[Items from a data source]
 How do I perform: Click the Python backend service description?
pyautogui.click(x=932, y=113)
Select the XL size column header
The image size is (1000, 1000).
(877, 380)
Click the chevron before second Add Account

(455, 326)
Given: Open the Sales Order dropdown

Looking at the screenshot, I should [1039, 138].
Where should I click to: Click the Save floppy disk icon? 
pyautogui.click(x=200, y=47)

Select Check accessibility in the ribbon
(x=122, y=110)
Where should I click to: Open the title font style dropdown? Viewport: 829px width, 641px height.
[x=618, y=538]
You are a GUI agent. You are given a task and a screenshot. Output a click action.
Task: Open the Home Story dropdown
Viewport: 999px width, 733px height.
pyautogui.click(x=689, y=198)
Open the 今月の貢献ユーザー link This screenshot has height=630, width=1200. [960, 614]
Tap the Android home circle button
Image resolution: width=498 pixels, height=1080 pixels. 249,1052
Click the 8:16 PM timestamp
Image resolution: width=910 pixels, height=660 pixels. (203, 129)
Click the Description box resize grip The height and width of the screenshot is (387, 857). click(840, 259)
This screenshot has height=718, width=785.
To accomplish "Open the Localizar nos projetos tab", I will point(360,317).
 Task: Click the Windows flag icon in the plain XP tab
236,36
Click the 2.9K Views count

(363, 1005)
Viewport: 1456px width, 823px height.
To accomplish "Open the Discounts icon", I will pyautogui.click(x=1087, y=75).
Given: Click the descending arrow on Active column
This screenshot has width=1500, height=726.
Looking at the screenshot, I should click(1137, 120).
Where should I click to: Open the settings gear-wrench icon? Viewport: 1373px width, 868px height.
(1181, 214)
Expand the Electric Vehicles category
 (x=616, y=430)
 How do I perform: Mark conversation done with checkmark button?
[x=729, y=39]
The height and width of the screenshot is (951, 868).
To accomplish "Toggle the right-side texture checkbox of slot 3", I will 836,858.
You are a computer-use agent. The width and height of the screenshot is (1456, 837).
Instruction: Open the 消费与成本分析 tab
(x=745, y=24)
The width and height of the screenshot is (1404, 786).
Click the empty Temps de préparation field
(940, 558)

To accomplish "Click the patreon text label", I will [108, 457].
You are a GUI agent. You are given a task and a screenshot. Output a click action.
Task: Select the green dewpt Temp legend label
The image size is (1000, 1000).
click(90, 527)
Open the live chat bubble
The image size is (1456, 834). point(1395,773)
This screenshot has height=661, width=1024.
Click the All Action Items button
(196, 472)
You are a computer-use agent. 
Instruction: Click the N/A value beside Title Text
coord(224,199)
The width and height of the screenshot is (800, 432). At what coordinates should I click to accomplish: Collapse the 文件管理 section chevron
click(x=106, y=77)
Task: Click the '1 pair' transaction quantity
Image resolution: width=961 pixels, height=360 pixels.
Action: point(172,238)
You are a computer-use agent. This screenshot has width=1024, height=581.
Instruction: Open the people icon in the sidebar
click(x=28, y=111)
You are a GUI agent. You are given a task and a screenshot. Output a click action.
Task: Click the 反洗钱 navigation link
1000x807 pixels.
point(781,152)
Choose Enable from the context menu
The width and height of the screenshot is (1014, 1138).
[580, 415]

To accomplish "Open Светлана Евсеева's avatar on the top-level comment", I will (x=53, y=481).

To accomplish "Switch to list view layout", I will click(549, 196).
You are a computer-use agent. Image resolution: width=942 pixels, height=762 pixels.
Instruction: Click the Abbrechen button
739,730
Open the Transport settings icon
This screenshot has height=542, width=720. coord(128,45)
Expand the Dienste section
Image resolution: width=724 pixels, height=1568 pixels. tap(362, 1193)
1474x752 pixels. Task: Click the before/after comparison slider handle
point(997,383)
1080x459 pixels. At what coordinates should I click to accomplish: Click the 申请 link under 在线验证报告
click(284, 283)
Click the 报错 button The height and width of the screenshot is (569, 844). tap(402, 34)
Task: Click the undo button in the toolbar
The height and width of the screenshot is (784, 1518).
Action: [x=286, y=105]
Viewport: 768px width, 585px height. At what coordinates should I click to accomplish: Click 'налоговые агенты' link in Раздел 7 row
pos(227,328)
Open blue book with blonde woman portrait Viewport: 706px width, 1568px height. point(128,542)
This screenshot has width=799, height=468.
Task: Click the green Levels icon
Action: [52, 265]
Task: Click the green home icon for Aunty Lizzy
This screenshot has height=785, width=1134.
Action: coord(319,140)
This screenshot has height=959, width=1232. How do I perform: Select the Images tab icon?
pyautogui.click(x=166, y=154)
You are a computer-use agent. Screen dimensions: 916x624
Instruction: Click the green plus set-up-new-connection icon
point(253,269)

**Task**
Copy out each line of the records character for character.

**Expected output**
 How do I perform: Click the Python backend service description?
pyautogui.click(x=932, y=113)
Select the XL size column header
The image size is (1000, 1000).
(877, 380)
Click the chevron before second Add Account

(455, 326)
Given: Open the Sales Order dropdown

Looking at the screenshot, I should [1039, 138].
Where should I click to: Click the Save floppy disk icon? 
pyautogui.click(x=200, y=47)

Select Check accessibility in the ribbon
(x=122, y=110)
Where should I click to: Open the title font style dropdown? Viewport: 829px width, 641px height.
[x=618, y=538]
You are a GUI agent. You are given a task and a screenshot. Output a click action.
Task: Open the Home Story dropdown
Viewport: 999px width, 733px height.
pyautogui.click(x=689, y=198)
Open the 今月の貢献ユーザー link This screenshot has height=630, width=1200. [960, 614]
Tap the Android home circle button
Image resolution: width=498 pixels, height=1080 pixels. 249,1052
Click the 8:16 PM timestamp
Image resolution: width=910 pixels, height=660 pixels. (203, 129)
Click the Description box resize grip The height and width of the screenshot is (387, 857). click(840, 259)
This screenshot has height=718, width=785.
To accomplish "Open the Localizar nos projetos tab", I will point(360,317).
 Task: Click the Windows flag icon in the plain XP tab
236,36
Click the 2.9K Views count

(363, 1005)
Viewport: 1456px width, 823px height.
To accomplish "Open the Discounts icon", I will pyautogui.click(x=1087, y=75).
Given: Click the descending arrow on Active column
This screenshot has width=1500, height=726.
Looking at the screenshot, I should click(1137, 120).
Where should I click to: Open the settings gear-wrench icon? Viewport: 1373px width, 868px height.
(1181, 214)
Expand the Electric Vehicles category
 (x=616, y=430)
 How do I perform: Mark conversation done with checkmark button?
[x=729, y=39]
The height and width of the screenshot is (951, 868).
To accomplish "Toggle the right-side texture checkbox of slot 3", I will 836,858.
You are a computer-use agent. The width and height of the screenshot is (1456, 837).
Instruction: Open the 消费与成本分析 tab
(x=745, y=24)
The width and height of the screenshot is (1404, 786).
Click the empty Temps de préparation field
(940, 558)

To accomplish "Click the patreon text label", I will [108, 457].
You are a GUI agent. You are given a task and a screenshot. Output a click action.
Task: Select the green dewpt Temp legend label
The image size is (1000, 1000).
click(90, 527)
Open the live chat bubble
The image size is (1456, 834). point(1395,773)
This screenshot has height=661, width=1024.
Click the All Action Items button
(196, 472)
You are a computer-use agent. 
Instruction: Click the N/A value beside Title Text
coord(224,199)
The width and height of the screenshot is (800, 432). At what coordinates should I click to accomplish: Collapse the 文件管理 section chevron
click(x=106, y=77)
Task: Click the '1 pair' transaction quantity
Image resolution: width=961 pixels, height=360 pixels.
Action: point(172,238)
You are a computer-use agent. This screenshot has width=1024, height=581.
Instruction: Open the people icon in the sidebar
click(x=28, y=111)
You are a GUI agent. You are given a task and a screenshot. Output a click action.
Task: Click the 反洗钱 navigation link
1000x807 pixels.
point(781,152)
Choose Enable from the context menu
The width and height of the screenshot is (1014, 1138).
[580, 415]

To accomplish "Open Светлана Евсеева's avatar on the top-level comment", I will (x=53, y=481).

To accomplish "Switch to list view layout", I will click(549, 196).
You are a computer-use agent. Image resolution: width=942 pixels, height=762 pixels.
Instruction: Click the Abbrechen button
739,730
Open the Transport settings icon
This screenshot has height=542, width=720. coord(128,45)
Expand the Dienste section
Image resolution: width=724 pixels, height=1568 pixels. tap(362, 1193)
1474x752 pixels. Task: Click the before/after comparison slider handle
point(997,383)
1080x459 pixels. At what coordinates should I click to accomplish: Click the 申请 link under 在线验证报告
click(284, 283)
Click the 报错 button The height and width of the screenshot is (569, 844). tap(402, 34)
Task: Click the undo button in the toolbar
The height and width of the screenshot is (784, 1518).
Action: [x=286, y=105]
Viewport: 768px width, 585px height. At what coordinates should I click to accomplish: Click 'налоговые агенты' link in Раздел 7 row
pos(227,328)
Open blue book with blonde woman portrait Viewport: 706px width, 1568px height. point(128,542)
This screenshot has width=799, height=468.
Task: Click the green Levels icon
Action: [52, 265]
Task: Click the green home icon for Aunty Lizzy
This screenshot has height=785, width=1134.
Action: coord(319,140)
This screenshot has height=959, width=1232. How do I perform: Select the Images tab icon?
pyautogui.click(x=166, y=154)
You are a computer-use agent. Screen dimensions: 916x624
Instruction: Click the green plus set-up-new-connection icon
point(253,269)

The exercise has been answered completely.